Dr Hai Ren, the Director of South China Botanical Garden in Guangzhou, about 100 km north-west of Hong Kong, peeled apart the spoon-shaped 'leaves' to reveal a waxy white substance. You can eat this he said. Raw or cooked, I asked. Straight from the leaf, he said.

I didn't try it. But a reference by someone else to this tree as the Butterspoon Tree reinforced its connection with food (although I commented at the time I didn't know what a butter spoon looked like). I was also curious about which species Dr Ren would have sampled in China given this species was, Cunonia capensis, was presumably from the Cape region of South Africa.


The Butterspoon Tree has a white, bottle-brush-like bloom in late summer, followed by horned capsules, none of which were present in August when I visited Harold Porter National Botanical Garden and Kirstensbosch National Botanical Garden in South Africa. The allegedly butterspoon-shaped leaves, actually 'stipules' protecting the growing tip, however, were present. As were the distinctive red stalks that contrast nicely the deep green leaves.

It's a fast-growing forest species, often found near steams, from the Western Cape through to Mozambique. It resprouts after fire and is likely to do quite well as a urban tree in Melbourne as our climate dries and warms.
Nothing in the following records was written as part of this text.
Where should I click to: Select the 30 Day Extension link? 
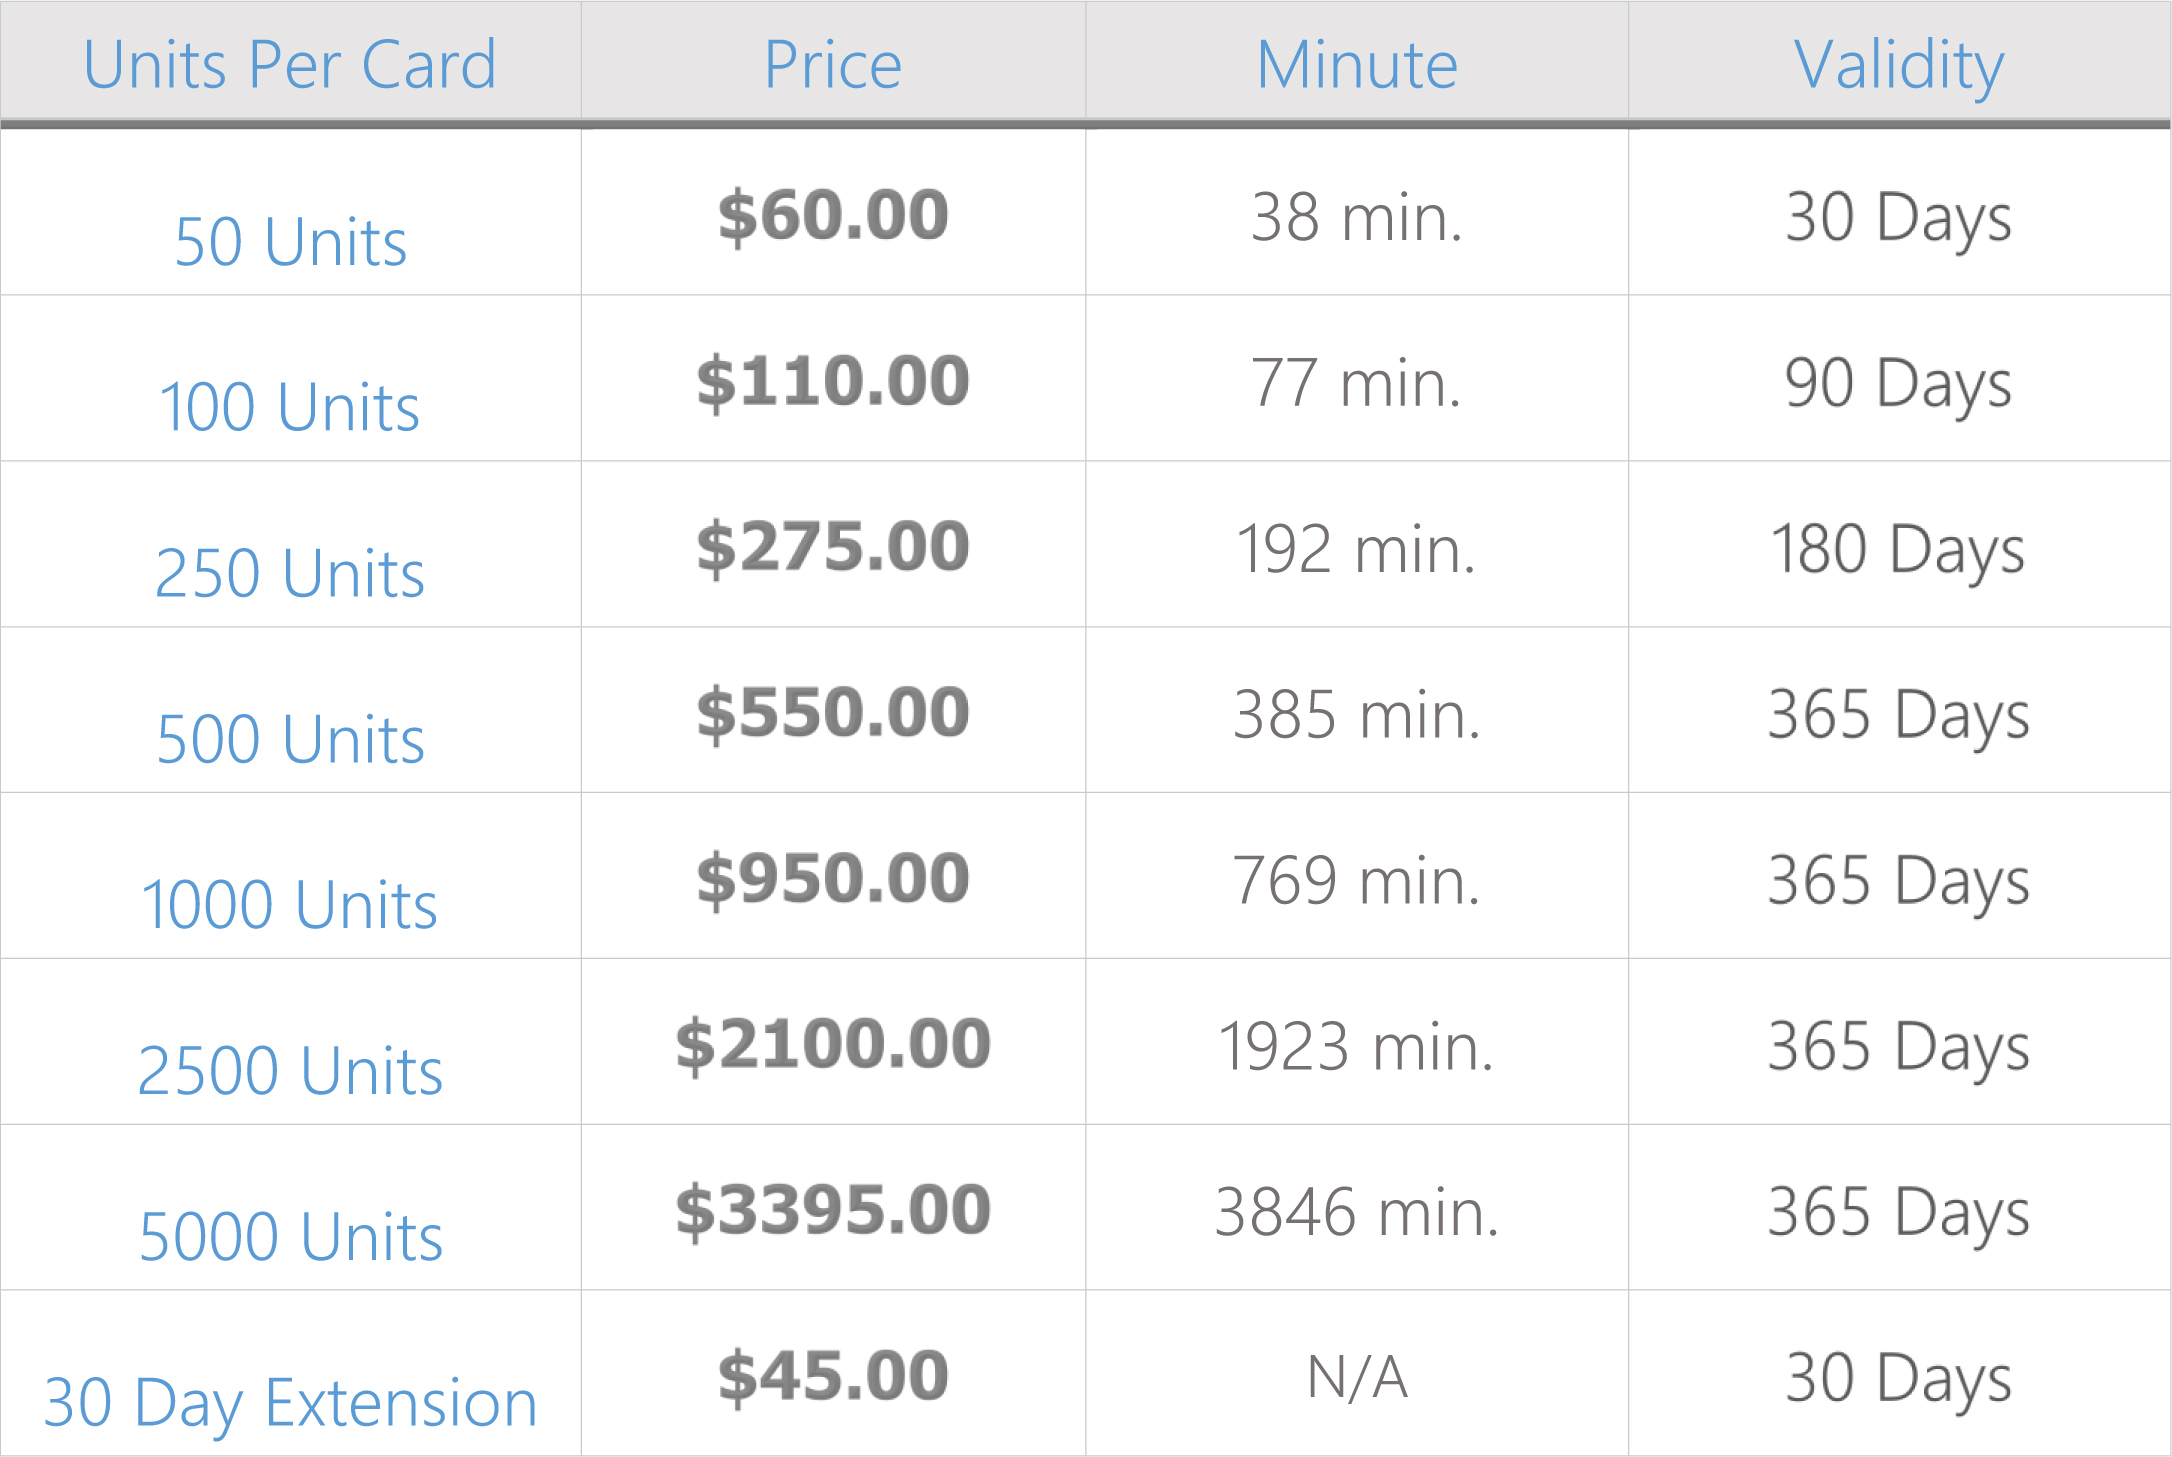point(290,1403)
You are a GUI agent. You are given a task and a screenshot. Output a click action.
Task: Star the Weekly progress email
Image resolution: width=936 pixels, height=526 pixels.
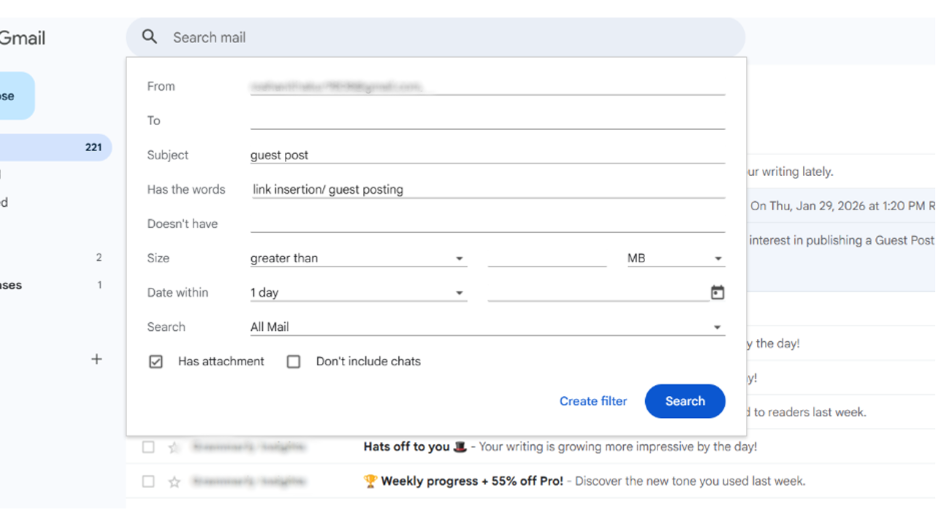(x=174, y=482)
As to what Dr Ren was eating in China, I'm not sure. The other 25 or so species of Cunonia come from New Caledonia, to Australia's east. They all have these spoon-shaped stipules, which are leaf-like appendages arising between the stem and the leaf stalk.



There are another 26 genera in the family Cunoniaceae, but these are almost all from the Southern Hemisphere (including another 65 or so species in New Caledonia), and none occur naturally in China.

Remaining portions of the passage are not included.